(Collected data entries)
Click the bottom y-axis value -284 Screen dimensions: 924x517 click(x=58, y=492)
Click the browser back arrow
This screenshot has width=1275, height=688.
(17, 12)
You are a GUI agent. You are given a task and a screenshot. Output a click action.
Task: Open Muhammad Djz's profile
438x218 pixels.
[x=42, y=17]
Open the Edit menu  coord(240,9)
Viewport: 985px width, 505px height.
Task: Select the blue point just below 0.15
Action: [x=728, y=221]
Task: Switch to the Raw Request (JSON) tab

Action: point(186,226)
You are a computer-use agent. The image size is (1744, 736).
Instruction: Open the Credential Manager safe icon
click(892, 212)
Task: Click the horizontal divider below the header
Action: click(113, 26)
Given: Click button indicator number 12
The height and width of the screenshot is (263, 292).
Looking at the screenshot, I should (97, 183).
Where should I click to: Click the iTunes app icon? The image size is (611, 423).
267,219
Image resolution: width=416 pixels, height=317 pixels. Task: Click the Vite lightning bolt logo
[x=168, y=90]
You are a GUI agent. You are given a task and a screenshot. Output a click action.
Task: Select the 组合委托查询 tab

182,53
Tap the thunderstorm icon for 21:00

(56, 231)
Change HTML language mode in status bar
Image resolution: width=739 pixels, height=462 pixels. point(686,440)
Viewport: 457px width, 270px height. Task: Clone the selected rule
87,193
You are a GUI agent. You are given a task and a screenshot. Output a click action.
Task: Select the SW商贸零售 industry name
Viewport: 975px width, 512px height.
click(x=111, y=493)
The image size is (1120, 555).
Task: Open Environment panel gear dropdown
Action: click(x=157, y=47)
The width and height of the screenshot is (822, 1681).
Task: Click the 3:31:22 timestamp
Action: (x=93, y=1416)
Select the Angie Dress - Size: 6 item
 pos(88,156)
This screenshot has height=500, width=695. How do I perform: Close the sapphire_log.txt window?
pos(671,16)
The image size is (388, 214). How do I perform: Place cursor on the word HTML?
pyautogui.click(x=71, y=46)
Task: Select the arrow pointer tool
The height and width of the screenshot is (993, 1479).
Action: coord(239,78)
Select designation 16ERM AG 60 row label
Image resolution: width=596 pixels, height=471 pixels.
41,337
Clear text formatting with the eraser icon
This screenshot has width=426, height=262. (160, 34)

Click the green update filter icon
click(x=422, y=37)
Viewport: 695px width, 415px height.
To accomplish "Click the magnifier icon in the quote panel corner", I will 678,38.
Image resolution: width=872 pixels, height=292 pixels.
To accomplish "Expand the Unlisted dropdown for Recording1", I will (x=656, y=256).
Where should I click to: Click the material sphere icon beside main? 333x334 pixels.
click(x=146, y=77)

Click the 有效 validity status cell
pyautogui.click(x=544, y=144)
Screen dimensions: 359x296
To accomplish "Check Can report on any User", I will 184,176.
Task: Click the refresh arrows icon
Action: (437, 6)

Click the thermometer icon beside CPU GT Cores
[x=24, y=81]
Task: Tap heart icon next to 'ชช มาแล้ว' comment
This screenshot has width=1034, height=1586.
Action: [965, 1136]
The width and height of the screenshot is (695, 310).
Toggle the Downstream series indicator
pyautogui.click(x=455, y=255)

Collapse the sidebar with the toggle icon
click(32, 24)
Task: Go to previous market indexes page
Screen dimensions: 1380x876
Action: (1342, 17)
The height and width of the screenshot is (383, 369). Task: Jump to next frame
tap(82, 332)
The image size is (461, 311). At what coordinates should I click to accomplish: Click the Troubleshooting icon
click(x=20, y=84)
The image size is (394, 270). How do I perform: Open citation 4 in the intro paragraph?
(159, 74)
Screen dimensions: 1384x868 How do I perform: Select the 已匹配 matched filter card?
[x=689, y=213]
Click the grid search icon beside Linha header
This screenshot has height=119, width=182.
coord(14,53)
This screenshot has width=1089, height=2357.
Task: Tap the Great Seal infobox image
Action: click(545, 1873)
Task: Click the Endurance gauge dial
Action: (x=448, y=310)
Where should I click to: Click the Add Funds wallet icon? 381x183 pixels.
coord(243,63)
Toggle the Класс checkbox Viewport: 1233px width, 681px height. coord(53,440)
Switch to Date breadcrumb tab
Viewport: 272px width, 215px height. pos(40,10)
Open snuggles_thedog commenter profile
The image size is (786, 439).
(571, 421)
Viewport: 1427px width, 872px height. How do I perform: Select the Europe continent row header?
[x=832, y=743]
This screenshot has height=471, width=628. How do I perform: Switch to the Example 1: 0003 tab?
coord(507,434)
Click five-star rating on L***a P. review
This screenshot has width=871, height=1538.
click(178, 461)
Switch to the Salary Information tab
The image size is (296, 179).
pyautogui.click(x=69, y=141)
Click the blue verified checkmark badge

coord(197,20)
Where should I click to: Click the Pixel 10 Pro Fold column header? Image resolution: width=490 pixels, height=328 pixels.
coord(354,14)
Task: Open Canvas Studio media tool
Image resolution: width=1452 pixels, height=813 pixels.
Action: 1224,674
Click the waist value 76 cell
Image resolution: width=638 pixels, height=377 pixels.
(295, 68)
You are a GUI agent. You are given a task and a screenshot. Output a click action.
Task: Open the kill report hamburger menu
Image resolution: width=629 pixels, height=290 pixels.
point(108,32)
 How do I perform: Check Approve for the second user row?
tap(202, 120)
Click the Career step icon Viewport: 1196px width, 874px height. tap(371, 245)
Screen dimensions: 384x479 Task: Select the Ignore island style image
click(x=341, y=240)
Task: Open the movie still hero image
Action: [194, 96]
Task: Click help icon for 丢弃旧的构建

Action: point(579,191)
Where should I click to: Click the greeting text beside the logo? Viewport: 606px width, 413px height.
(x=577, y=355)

**PROBLEM STATEMENT:**
Transcribe each record exactly. Leave nothing out.

**COMPLETED TASK:**
Click the bottom y-axis value -284 Screen dimensions: 924x517 click(x=58, y=492)
Click the browser back arrow
This screenshot has width=1275, height=688.
(17, 12)
You are a GUI agent. You are given a task and a screenshot. Output a click action.
Task: Open Muhammad Djz's profile
438x218 pixels.
[x=42, y=17]
Open the Edit menu  coord(240,9)
Viewport: 985px width, 505px height.
Task: Select the blue point just below 0.15
Action: [x=728, y=221]
Task: Switch to the Raw Request (JSON) tab

Action: point(186,226)
You are a computer-use agent. The image size is (1744, 736).
Instruction: Open the Credential Manager safe icon
click(892, 212)
Task: Click the horizontal divider below the header
Action: click(113, 26)
Given: Click button indicator number 12
The height and width of the screenshot is (263, 292).
Looking at the screenshot, I should (97, 183).
Where should I click to: Click the iTunes app icon? The image size is (611, 423).
267,219
Image resolution: width=416 pixels, height=317 pixels. Task: Click the Vite lightning bolt logo
[x=168, y=90]
You are a GUI agent. You are given a task and a screenshot. Output a click action.
Task: Select the 组合委托查询 tab

182,53
Tap the thunderstorm icon for 21:00

(56, 231)
Change HTML language mode in status bar
Image resolution: width=739 pixels, height=462 pixels. point(686,440)
Viewport: 457px width, 270px height. Task: Clone the selected rule
87,193
You are a GUI agent. You are given a task and a screenshot. Output a click action.
Task: Select the SW商贸零售 industry name
Viewport: 975px width, 512px height.
click(x=111, y=493)
The image size is (1120, 555).
Task: Open Environment panel gear dropdown
Action: click(x=157, y=47)
The width and height of the screenshot is (822, 1681).
Task: Click the 3:31:22 timestamp
Action: (x=93, y=1416)
Select the Angie Dress - Size: 6 item
 pos(88,156)
This screenshot has height=500, width=695. How do I perform: Close the sapphire_log.txt window?
pos(671,16)
The image size is (388, 214). How do I perform: Place cursor on the word HTML?
pyautogui.click(x=71, y=46)
Task: Select the arrow pointer tool
The height and width of the screenshot is (993, 1479).
Action: coord(239,78)
Select designation 16ERM AG 60 row label
Image resolution: width=596 pixels, height=471 pixels.
41,337
Clear text formatting with the eraser icon
This screenshot has width=426, height=262. (160, 34)

Click the green update filter icon
click(x=422, y=37)
Viewport: 695px width, 415px height.
To accomplish "Click the magnifier icon in the quote panel corner", I will 678,38.
Image resolution: width=872 pixels, height=292 pixels.
To accomplish "Expand the Unlisted dropdown for Recording1", I will (x=656, y=256).
Where should I click to: Click the material sphere icon beside main? 333x334 pixels.
click(x=146, y=77)

Click the 有效 validity status cell
pyautogui.click(x=544, y=144)
Screen dimensions: 359x296
To accomplish "Check Can report on any User", I will 184,176.
Task: Click the refresh arrows icon
Action: (437, 6)

Click the thermometer icon beside CPU GT Cores
[x=24, y=81]
Task: Tap heart icon next to 'ชช มาแล้ว' comment
This screenshot has width=1034, height=1586.
Action: [965, 1136]
The width and height of the screenshot is (695, 310).
Toggle the Downstream series indicator
pyautogui.click(x=455, y=255)

Collapse the sidebar with the toggle icon
click(32, 24)
Task: Go to previous market indexes page
Screen dimensions: 1380x876
Action: (1342, 17)
The height and width of the screenshot is (383, 369). Task: Jump to next frame
tap(82, 332)
The image size is (461, 311). At what coordinates should I click to accomplish: Click the Troubleshooting icon
click(x=20, y=84)
The image size is (394, 270). How do I perform: Open citation 4 in the intro paragraph?
(159, 74)
Screen dimensions: 1384x868 How do I perform: Select the 已匹配 matched filter card?
[x=689, y=213]
Click the grid search icon beside Linha header
This screenshot has height=119, width=182.
coord(14,53)
This screenshot has width=1089, height=2357.
Task: Tap the Great Seal infobox image
Action: click(545, 1873)
Task: Click the Endurance gauge dial
Action: (x=448, y=310)
Where should I click to: Click the Add Funds wallet icon? 381x183 pixels.
coord(243,63)
Toggle the Класс checkbox Viewport: 1233px width, 681px height. coord(53,440)
Switch to Date breadcrumb tab
Viewport: 272px width, 215px height. pos(40,10)
Open snuggles_thedog commenter profile
The image size is (786, 439).
(571, 421)
Viewport: 1427px width, 872px height. How do I perform: Select the Europe continent row header?
[x=832, y=743]
This screenshot has height=471, width=628. How do I perform: Switch to the Example 1: 0003 tab?
coord(507,434)
Click five-star rating on L***a P. review
This screenshot has width=871, height=1538.
click(178, 461)
Switch to the Salary Information tab
The image size is (296, 179).
pyautogui.click(x=69, y=141)
Click the blue verified checkmark badge

coord(197,20)
Where should I click to: Click the Pixel 10 Pro Fold column header? Image resolution: width=490 pixels, height=328 pixels.
coord(354,14)
Task: Open Canvas Studio media tool
Image resolution: width=1452 pixels, height=813 pixels.
Action: 1224,674
Click the waist value 76 cell
Image resolution: width=638 pixels, height=377 pixels.
(295, 68)
You are a GUI agent. You are given a task and a screenshot. Output a click action.
Task: Open the kill report hamburger menu
Image resolution: width=629 pixels, height=290 pixels.
point(108,32)
 How do I perform: Check Approve for the second user row?
tap(202, 120)
Click the Career step icon Viewport: 1196px width, 874px height. tap(371, 245)
Screen dimensions: 384x479 Task: Select the Ignore island style image
click(x=341, y=240)
Task: Open the movie still hero image
Action: [194, 96]
Task: Click help icon for 丢弃旧的构建

Action: point(579,191)
Where should I click to: Click the greeting text beside the logo? Viewport: 606px width, 413px height.
(x=577, y=355)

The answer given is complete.